I have found Okapi Similarity measure can be used to calculated document similarity from here http://www2002.org/CDROM/refereed/643/node6.html and from this paper http://singhal.info/ieee2001.pdf
I want to calculate similarity between documents of a document collection using Okapi similarity scheme with Lucene
e.g. I have 10 documents (doc #A,#B, #C, #D etc.) in my document collection. I ll pick a document as query document. Say doc #A. Then for each term=1..n , of query document I ll calculate the
idfOfQueryTerm = log (totalNumIndexedDocs - docFreq + 0.5)/(docFreq + 0.5)
then I ll take the sum of (idfOfQueryTerm) from 1 to n
; idfOfQueryDoc= sum of (idfOfQueryTerm)
Then for each 10 documents(Including query doc), I l calculate total term frequency of document by this equation, based on the query terms of the query document that was selected first.
tfOfDocument={2.2 * termFrq }/ { 1.2 * ( 0.25 + 0.75 * docLength / this.avgDocLength ) + termFrq }
So I ll end up with 10-tfOfDocument
values, one for each document and one idfOfQueryDoc
value.
Then I can calculate the similarity between query document and other documents using these two methods.

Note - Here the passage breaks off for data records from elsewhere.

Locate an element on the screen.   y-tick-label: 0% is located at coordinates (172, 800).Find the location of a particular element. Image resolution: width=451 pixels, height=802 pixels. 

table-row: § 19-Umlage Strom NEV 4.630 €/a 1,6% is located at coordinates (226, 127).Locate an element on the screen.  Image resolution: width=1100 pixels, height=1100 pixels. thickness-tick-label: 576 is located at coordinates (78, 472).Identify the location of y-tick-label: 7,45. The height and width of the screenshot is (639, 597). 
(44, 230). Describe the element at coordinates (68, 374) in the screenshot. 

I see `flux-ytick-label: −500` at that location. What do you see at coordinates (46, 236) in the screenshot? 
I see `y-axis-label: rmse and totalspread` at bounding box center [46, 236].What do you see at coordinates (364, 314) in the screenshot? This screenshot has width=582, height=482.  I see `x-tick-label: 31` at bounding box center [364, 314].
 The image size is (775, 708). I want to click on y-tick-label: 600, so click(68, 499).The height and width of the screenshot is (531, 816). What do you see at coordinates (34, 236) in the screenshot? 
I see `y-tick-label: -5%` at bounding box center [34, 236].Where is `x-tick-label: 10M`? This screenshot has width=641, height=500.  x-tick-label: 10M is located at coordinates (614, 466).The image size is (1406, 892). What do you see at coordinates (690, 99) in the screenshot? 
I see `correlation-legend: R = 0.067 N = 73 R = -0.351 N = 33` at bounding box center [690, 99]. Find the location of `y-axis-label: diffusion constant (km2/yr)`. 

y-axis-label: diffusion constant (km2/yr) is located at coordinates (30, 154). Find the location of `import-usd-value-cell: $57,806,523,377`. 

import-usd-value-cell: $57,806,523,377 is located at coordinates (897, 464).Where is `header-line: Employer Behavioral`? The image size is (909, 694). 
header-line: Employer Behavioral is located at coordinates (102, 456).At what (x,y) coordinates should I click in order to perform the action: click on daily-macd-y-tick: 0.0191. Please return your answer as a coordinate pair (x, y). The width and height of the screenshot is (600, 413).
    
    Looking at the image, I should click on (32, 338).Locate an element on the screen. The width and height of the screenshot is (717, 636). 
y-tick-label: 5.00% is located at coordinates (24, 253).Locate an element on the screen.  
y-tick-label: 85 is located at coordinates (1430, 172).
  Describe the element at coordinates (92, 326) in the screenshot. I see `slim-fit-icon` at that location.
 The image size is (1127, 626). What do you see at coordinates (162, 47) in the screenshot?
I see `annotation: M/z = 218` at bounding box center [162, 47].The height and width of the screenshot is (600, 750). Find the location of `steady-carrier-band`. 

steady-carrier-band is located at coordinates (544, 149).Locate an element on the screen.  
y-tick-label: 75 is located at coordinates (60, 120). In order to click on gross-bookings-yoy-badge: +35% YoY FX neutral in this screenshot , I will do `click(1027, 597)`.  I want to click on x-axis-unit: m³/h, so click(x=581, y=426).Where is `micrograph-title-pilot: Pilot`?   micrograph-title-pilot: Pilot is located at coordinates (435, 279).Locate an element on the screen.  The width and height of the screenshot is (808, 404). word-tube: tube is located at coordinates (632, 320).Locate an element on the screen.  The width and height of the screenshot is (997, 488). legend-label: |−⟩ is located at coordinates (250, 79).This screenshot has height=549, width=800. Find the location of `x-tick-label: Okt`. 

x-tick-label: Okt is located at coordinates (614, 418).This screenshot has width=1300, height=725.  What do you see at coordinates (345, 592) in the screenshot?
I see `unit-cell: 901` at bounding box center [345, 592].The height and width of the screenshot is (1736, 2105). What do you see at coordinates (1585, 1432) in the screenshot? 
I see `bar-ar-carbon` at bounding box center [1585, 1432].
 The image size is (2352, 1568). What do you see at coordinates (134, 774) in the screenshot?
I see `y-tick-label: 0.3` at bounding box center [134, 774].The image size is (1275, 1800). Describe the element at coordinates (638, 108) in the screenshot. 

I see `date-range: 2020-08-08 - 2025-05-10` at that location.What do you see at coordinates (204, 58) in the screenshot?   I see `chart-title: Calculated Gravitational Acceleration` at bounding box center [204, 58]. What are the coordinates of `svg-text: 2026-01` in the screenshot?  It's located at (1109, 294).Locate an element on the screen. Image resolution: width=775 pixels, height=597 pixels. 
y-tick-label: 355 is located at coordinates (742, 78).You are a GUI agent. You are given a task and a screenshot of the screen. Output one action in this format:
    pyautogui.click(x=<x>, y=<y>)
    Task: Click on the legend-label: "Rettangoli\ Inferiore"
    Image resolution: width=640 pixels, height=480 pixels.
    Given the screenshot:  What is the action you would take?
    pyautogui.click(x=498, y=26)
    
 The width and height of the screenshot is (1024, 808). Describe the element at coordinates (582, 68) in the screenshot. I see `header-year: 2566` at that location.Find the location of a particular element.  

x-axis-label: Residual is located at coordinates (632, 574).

1) Similarity between query doc and doc #B= idfOfQueryDoc* tfOfDocument #B
2) Similarity between query doc and doc #B= idfOfQueryDoc* tfOfDocument #B* tfOfDocument#queryDoc
I want to know, whether my understanding of Okapi Similarity measure is correct?
Which method of above two will be optimal for calculating the doc similarity?